CB: Yeah, that’s really crucial for most techniques, because there’s many techniques to do work cyclically, where you’ll have repetitions of the same or similar placements getting activated. And the chart itself, it’s kind of like the chart itself is like a round wheel and each of the planets is like a wind chime, and the transits go around sometimes and then strike the same placement and make a similar sound or make the same sound in different increments. Whether it’s a 12-year increment of Jupiter or 30-year increment of Saturn or what have you. But then one of the most important keys to prediction is that if you want to predict the future, then you need to study the past.

RG: Yeah. For example, I had a client a week or two ago that had Uranus was conjunct in some planet in their chart and they were old enough that they had experienced the square and the opposition. You’ll see this commonality of connecting thread when you have an outer planet whether it’s Saturn or Uranus, or even Neptune, where if you look to see the previous major hits of that planet earlier in the person’s life, you’ll often see a continuity. So for instance, a person has their first Saturn return when they are in their late 20s and then under their second Saturn return, there’s going to be something connected. It might be that they’re retiring after the job they started when they were 29 or it can be a new relationship. They got divorced from someone that they got married to under the first Saturn return. There’s really interesting patterns like that. In fact, that touches on something that you and I were starting to get into previously, which is, when a client comes to you– this is important for me anyway– where you want to know what they came to you for.

CB: Right. You mentioned this as one of the seven most common mistakes that astrologers make, I think in an article, right?

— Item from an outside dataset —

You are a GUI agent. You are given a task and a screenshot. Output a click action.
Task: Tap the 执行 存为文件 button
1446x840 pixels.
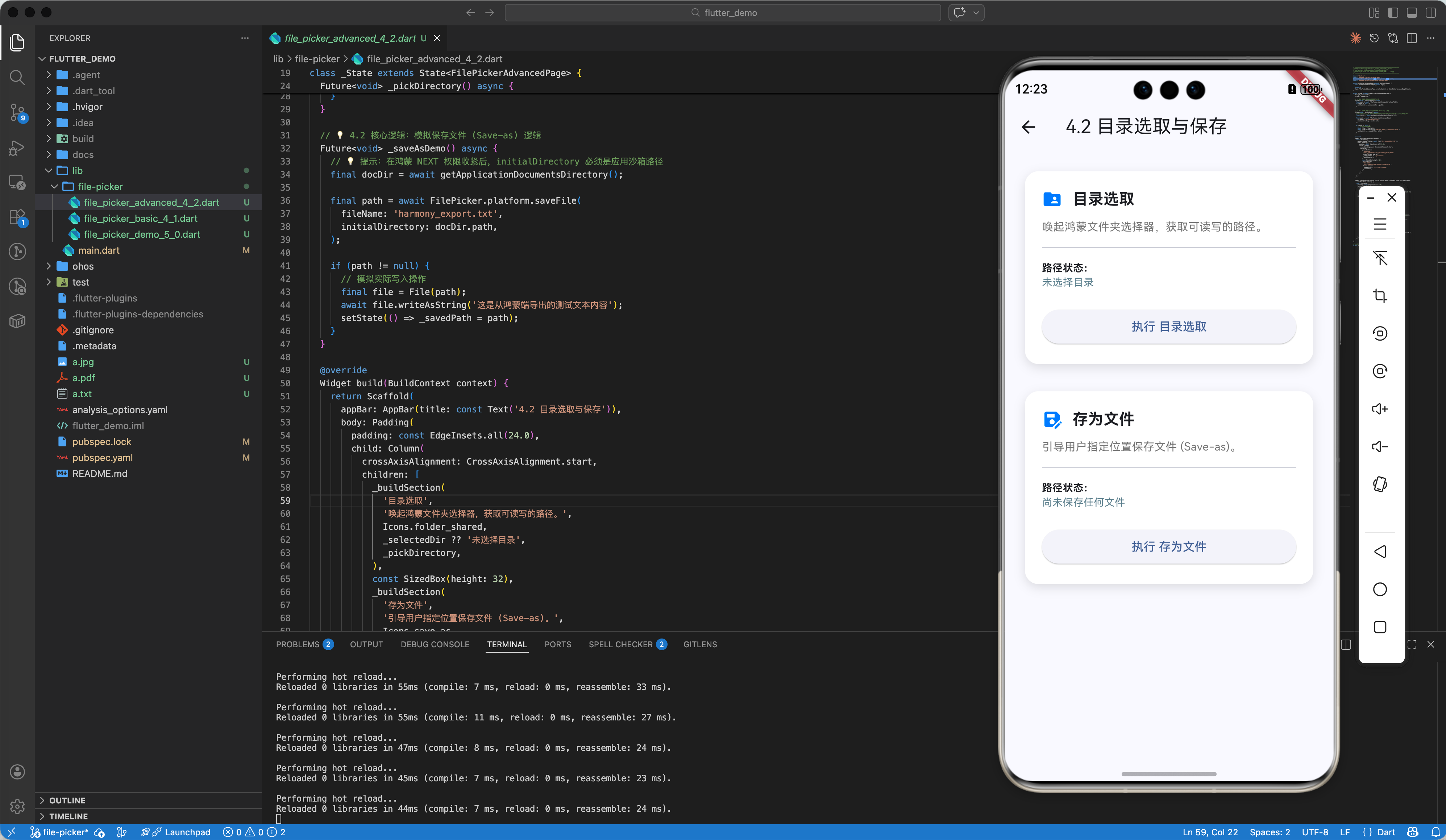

RG: Yeah. Like the one example of this was, I thought I had done such a brilliant job reading this person’s chart. I said this is genius, see what I was coming up with. Then at the end of the reading, I said, “Well, any feedback?” And she said, “Well, you know, I came here to find out about my love life.” And I didn’t touch on that! I was talking about their career, their psychology, etc, etc. I didn’t touch on romance at all and that’s the only thing she wanted to know about. I’ve learned my lesson the hard way to kind of get a sense of bearings before the reading. What do they want to know? Because you want to make sure you’re touching on what they’re paying you for.

CB: Yeah. Well, because sometimes there can be really important events that are happening in a person’s life but they could be not the person’s main focus at that time, or the person could be starting important career threads that will grow and become important 10 years later, but they may not be what they want to focus on that day in that reading and instead, they want to talk about this other topic.

RG: Exactly. So I’ll tend to touch on both. If I see something that I feel they need to know, I will touch on that but I want to make sure I’m covering the bases they’re paying me to cover.

CB: Yeah, so that’s one of your rules of the seven most common mistakes astrologers make; is start by asking the client, “What brought you in today? What do you want to talk about? Or what would you like to focus on?” And to make sure that you address the topics that the client wants to talk about. Then if there’s time, get to the other things that you think are important.

RG: Right. The other one that I start off that essay with, as I recall, is– and I learned this from one of my first teachers. He said, “Make sure the first thing you say when you do a reading is positive. Because if you start off the reading, especially for a first timer, a client that’s never had their chart done before and the first thing you say is something negative, that’s all they’re going to hear.” To a certain degree, that’s true. They’re going to walk away from the reading. I’ve had readings where 90% of it was positive, I’m talking about all the positive things coming up in a person’s life with the transits of the progressions. But I may have started with something that was mildly negative. And then at the end of the reading, the person said to me this one time I’m thinking in particular, they said, “Isn’t there anything good happening for me this coming year?” I had said lots of good things but they remembered that very first thing, that sets an imprint in a person’s mind.

RG: Yeah, that’s really important and it reminds me of Vettius Valens in the second century who uses this paint analogy to explain why the malefics sometimes seem like they’re more powerful than the benefics. Because he said if you have a clear white piece of paper and you put a black ink splott on it, it can kind of take over the entire painting in some ways and it can be very hard to then take white paint and go over the black mark. So, sometimes if you start off right away with saying something negative, that can color the entire reading.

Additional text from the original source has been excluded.